━━━ Data lines ━━━

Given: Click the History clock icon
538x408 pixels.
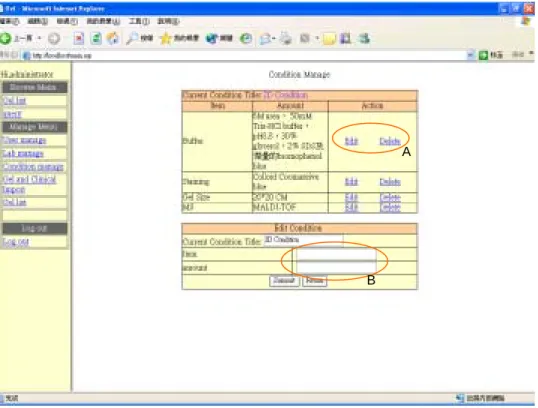Looking at the screenshot, I should (x=246, y=38).
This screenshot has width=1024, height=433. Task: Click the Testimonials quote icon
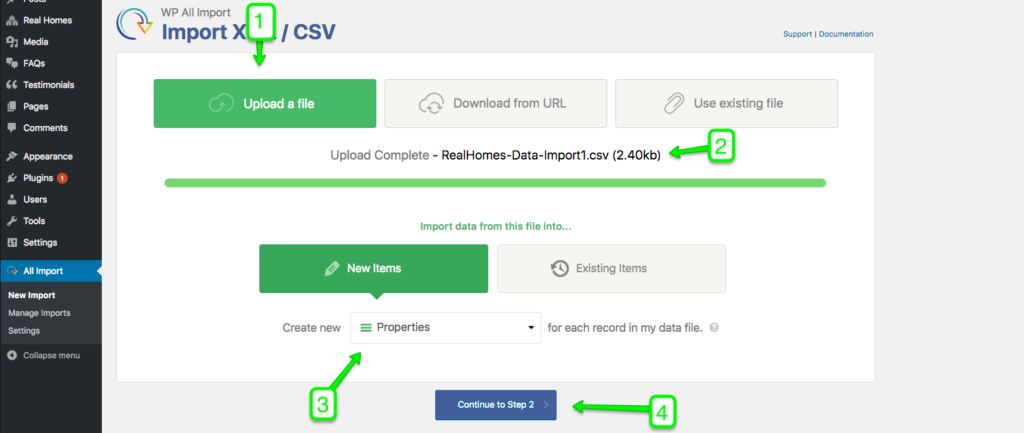pos(12,85)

━━━

■ **The request**
Reproduce the material above word for word, but leave out the pictures.

■ **The result**
Given: Click the History clock icon
538x408 pixels.
Looking at the screenshot, I should (x=246, y=38).
This screenshot has width=1024, height=433. Task: Click the Testimonials quote icon
pos(12,85)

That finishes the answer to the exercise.